Task input.
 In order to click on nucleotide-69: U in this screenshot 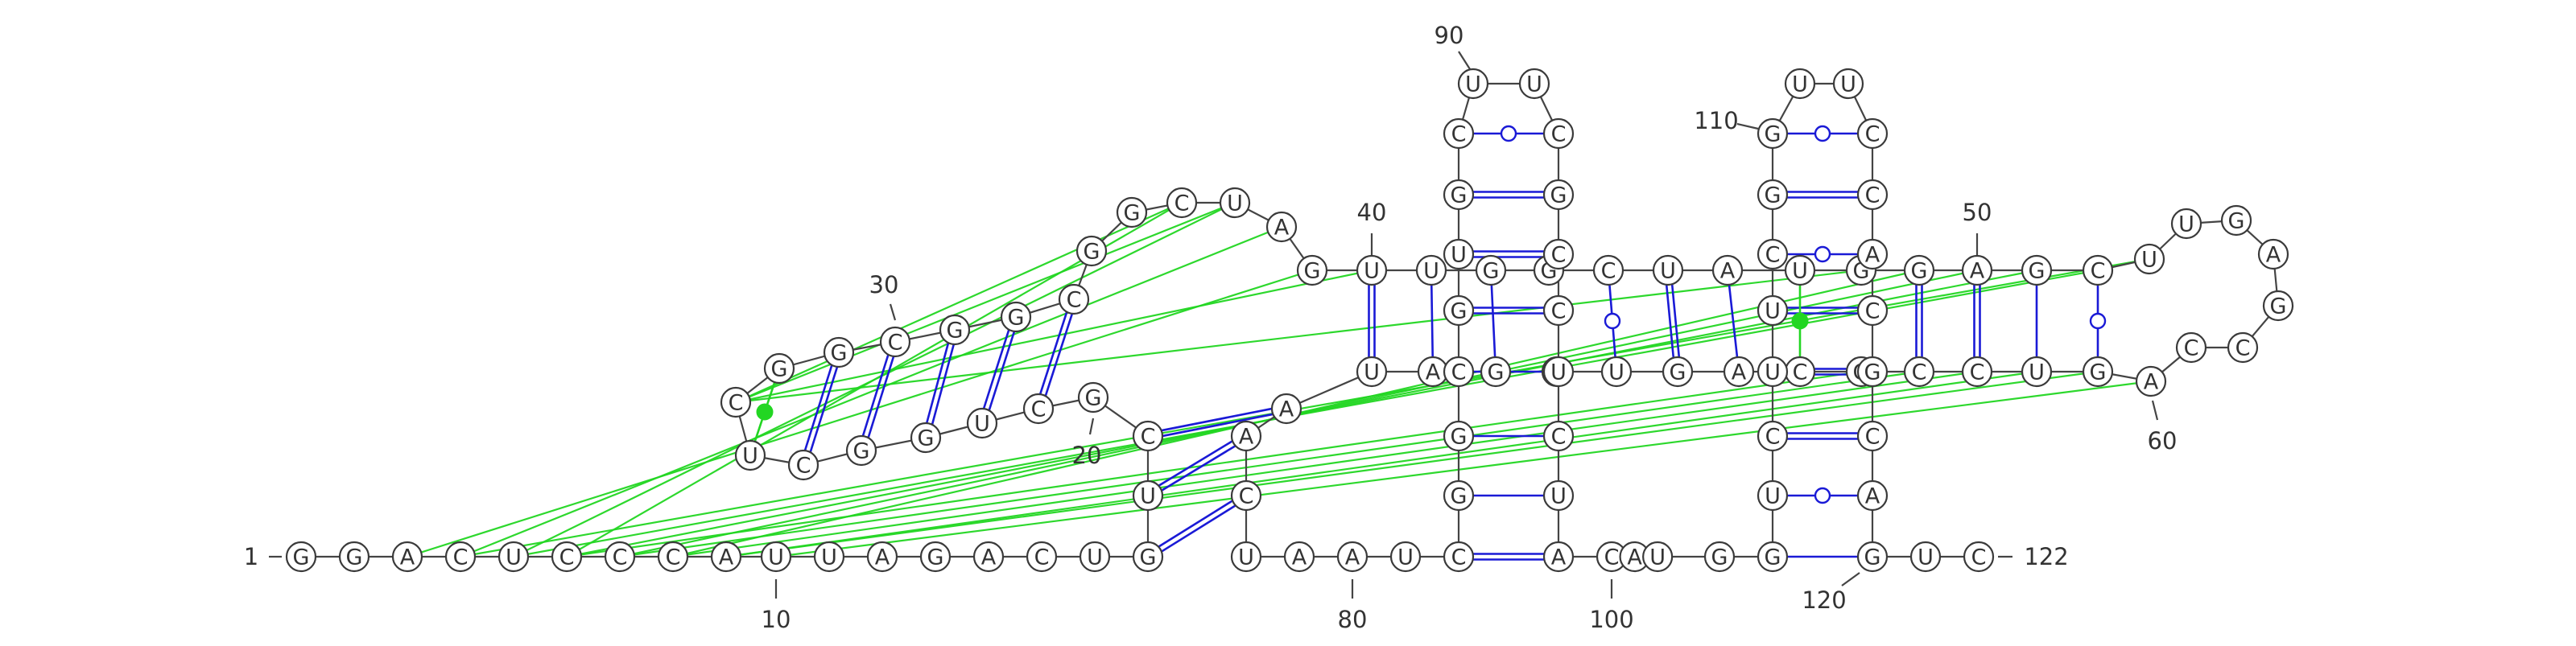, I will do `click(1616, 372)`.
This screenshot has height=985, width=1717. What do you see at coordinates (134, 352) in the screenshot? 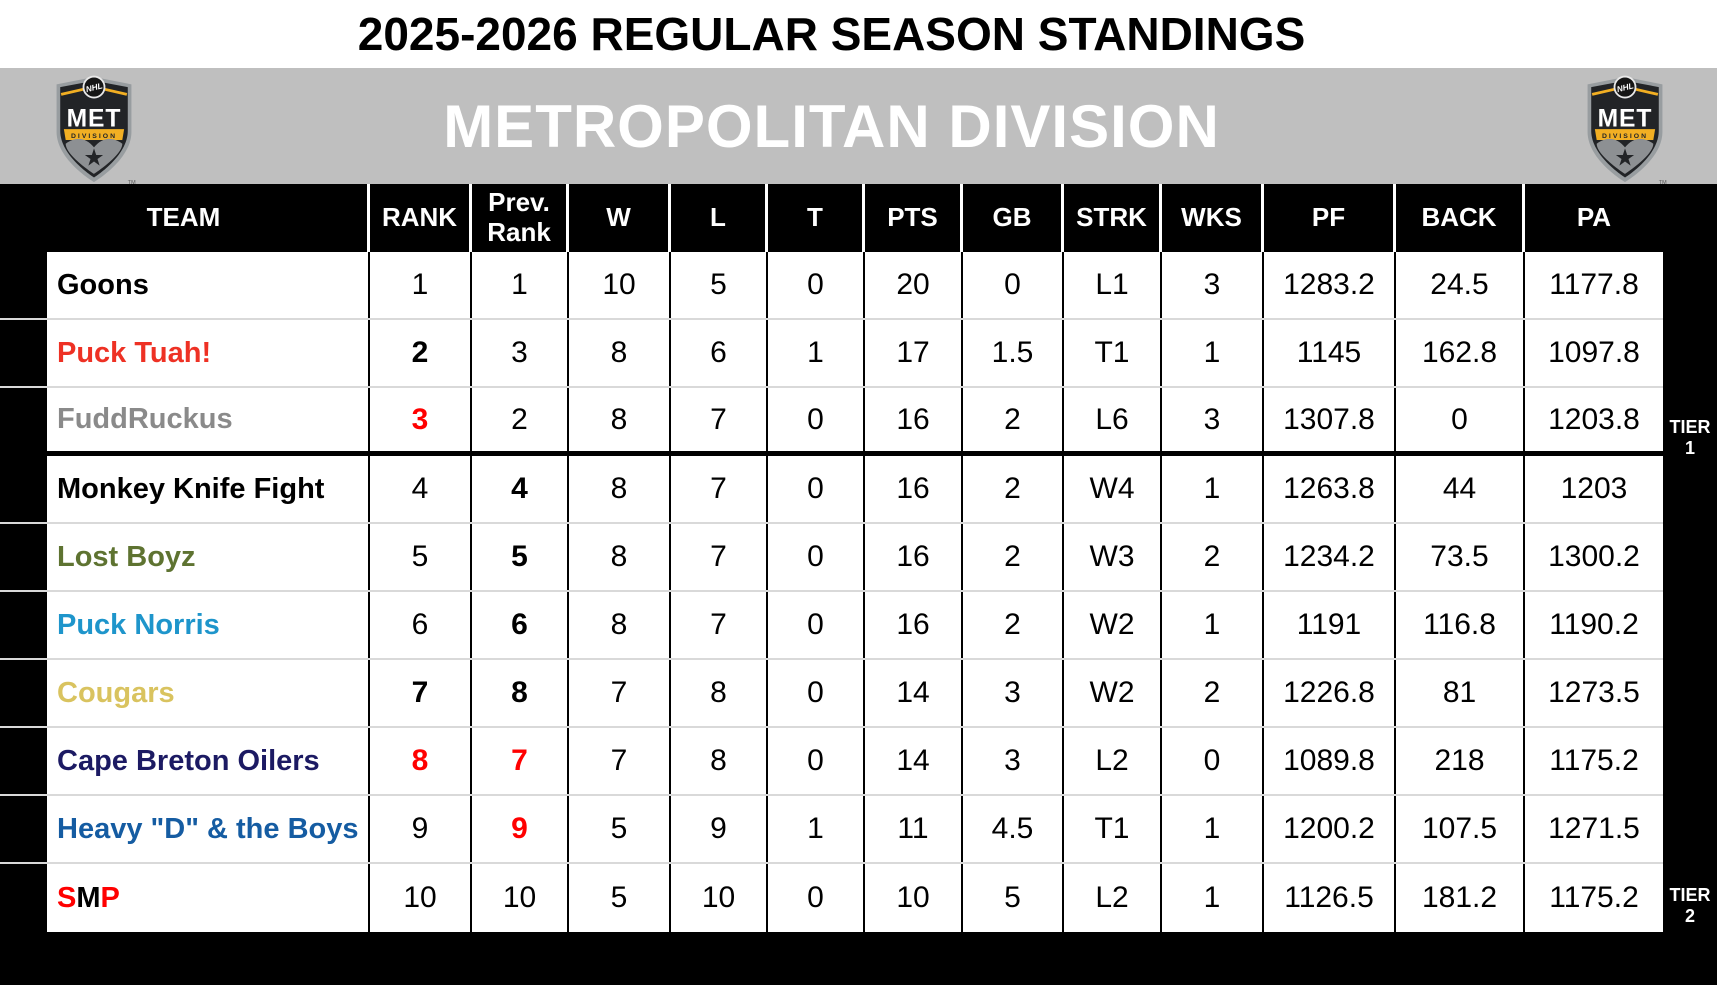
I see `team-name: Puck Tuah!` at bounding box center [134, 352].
* * *
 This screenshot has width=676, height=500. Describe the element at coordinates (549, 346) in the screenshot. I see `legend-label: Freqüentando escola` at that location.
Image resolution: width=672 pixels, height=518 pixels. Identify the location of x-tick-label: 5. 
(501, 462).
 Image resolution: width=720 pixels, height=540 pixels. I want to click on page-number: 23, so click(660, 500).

Description of the task. List the data lines as a JSON array of strings, one string per line with blank lines dropped, beginning at the line containing "This screenshot has width=676, height=500." and ending at the line containing "Image resolution: width=720", both included.

Completed task.
[
  " This screenshot has width=676, height=500. Describe the element at coordinates (549, 346) in the screenshot. I see `legend-label: Freqüentando escola` at that location.",
  "Image resolution: width=672 pixels, height=518 pixels. Identify the location of x-tick-label: 5. ",
  "(501, 462).",
  " Image resolution: width=720 pixels, height=540 pixels. I want to click on page-number: 23, so click(660, 500)."
]